DOSSIER : Discours

HOMMAGE MORTS POUR LA FRANCE (5 DÉC 2012)

Date du document : 06 Décembre 2012

DISCOURS

 50 ans nous séparent désormais de ces dates douloureuses qui marquèrent le début et la fin d'affrontements tragiques où l'on vit les pays du Maghreb se détacher de la France pour écrire eux-mêmes leur propre destin.

1952-1958 :    7 années de lutte fratricide confortées par des gouvernements hésitants, ambigus et démissionnaires.

1959-1962 : 3 années pour rétablir dialogue et confiance et pour sortir honorablement le pays de cette crise majeure.

Au final dix années qui troublèrent les consciences, déchirèrent notre peuple et contraignirent des centaines de milliers de nos concitoyens à abandonner une terre où ils étaient nés, et à laquelle ils étaient profondément et charnellement attachés.

Dix longues années d'épreuves ont montré le courage des forces régulières et des formations supplétives, unies fraternellement dans les plis du drapeau français.

Intégrés à l'armée d'active, appuyés par les volontaires venus des villages d'Algérie, près de deux millions de jeunes appelés ont participé à ces engagements.

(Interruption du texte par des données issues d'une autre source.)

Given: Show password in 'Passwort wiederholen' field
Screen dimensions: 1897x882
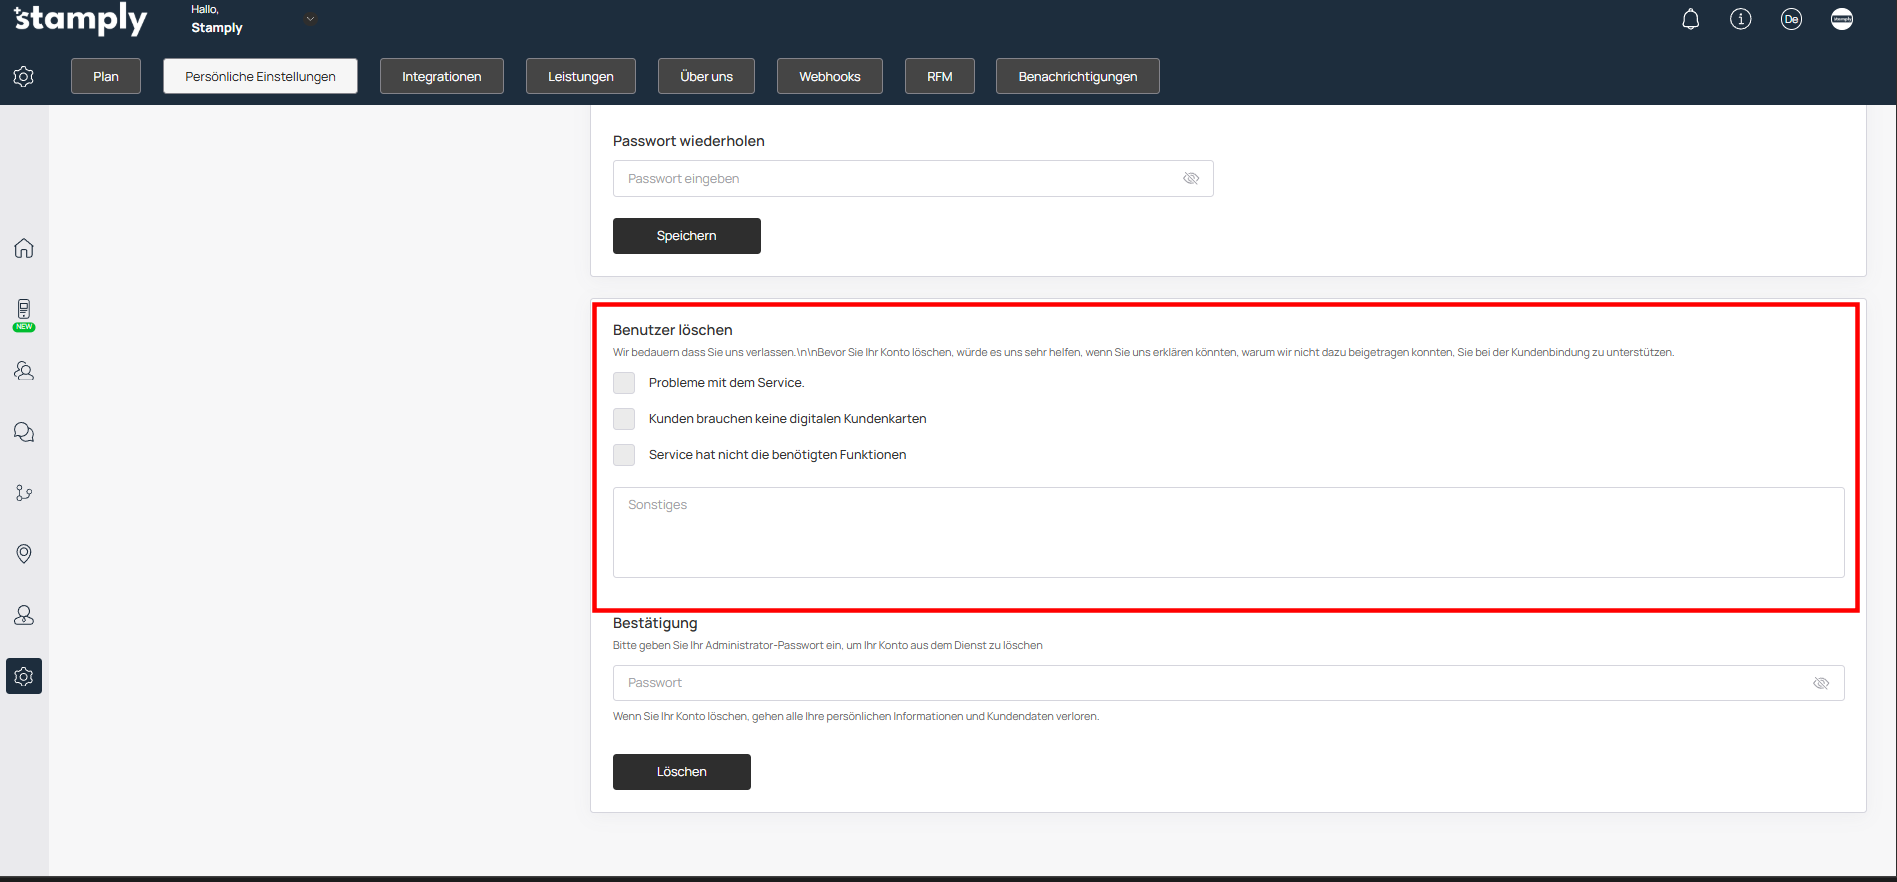Looking at the screenshot, I should point(1190,179).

Soldats de métier, jeunes du contingent, Catholique et Musulmans ont défendu côte à côte les mêmes idéaux, ceux de la République et de la liberté.

De cette expérience-là, nul n'est revenu vraiment indemne.

Près de trois millions d'hommes l'ont vécue.

25 000 furent tués, soldats du contingent ou militaires d'active, officiers SAS, tirailleurs et spahis, légionnaires, cavaliers, parachutistes, aviateurs et marins, harkis.

Tous avaient rêvé d'une société plus fraternelle qui serait restée indissolublement liée à la France.

L'histoire devait en décider autrement, mais les sacrifices qu'ils ont consentis, la foi qui les a animés, il ne faut pas les oublier.

Ni la valeur de leur engagement, ni la noblesse de leur combat, ni le courage qu'ils ont déployé sous les armes, ne doit passer sous silence.

A cet hommage que nous dictent le respect, l'admiration et la reconnaissance, nous joindrons aussi celui que nous devons à tous ceux et à toutes celles qui ont contribué à la grandeur de notre pays en incarnant l'oeuvre civilisatrice de la France.

En effet, nous ne saurions oublier que ces soldats furent avant tout des hommes et des femmes pionniers, bâtisseurs, administrateurs de talent, qui mirent leur courage, leur capacité et leur coeur à construire des routes et des villages, à ouvrir des écoles, des dispensaires, des hôpitaux, à faire produire à la terre ce qu'elle avait de meilleur ; en un mot, à lutter contre la maladie, la faim, la misère et la violence.

Aussi, plus de cinquante ans après le retour en métropole de ces Français, il convenait de rappeler l'importance et la richesse de l'oeuvre qu’ils avaient accompli là-bas.

Que justice soit enfin rendue à leur honneur de soldat, à leur loyauté et à leur patriotisme !

Que leur dignité d'hommes libres dans un pays libre soit enfin reconnue !

Aujourd'hui, avec solennité, la majorité municipale d’Emerainville rend hommage à celles et à ceux qui ont tout donné pour la patrie.

Avec solennité, témoignons notre gratitude à celles et à ceux qui l'ont servie avec fierté, avec courage, avec abnégation.

Ce n’est pas sur l’oubli que se construisent la réconciliation et l’apaisement,

C’est sur la mémoire, le souvenir, le respect et le dialogue des peuples.

Honneur aux Harkis !

Honneur aux combattants morts pour la France !

Honneur à toutes celles et à tous ceux qui, par leur fidélité et leurs sacrifices, ont mérité la reconnaissance de la Patrie !

 

Je rappelle que sur 1 500 000 anciens combattants d'AFN, 300 000 sont pour commémorer la fin de la guerre le 19 mars, 200 000 ne se prononcent pas et que 1 000 000 sont pour conserver la date du 5 décembre.

C'est pour cette raison que diverses associations d'anciens combattants ont demandé au Conseil Constitutionnel de ne pas reconnaître une autre date.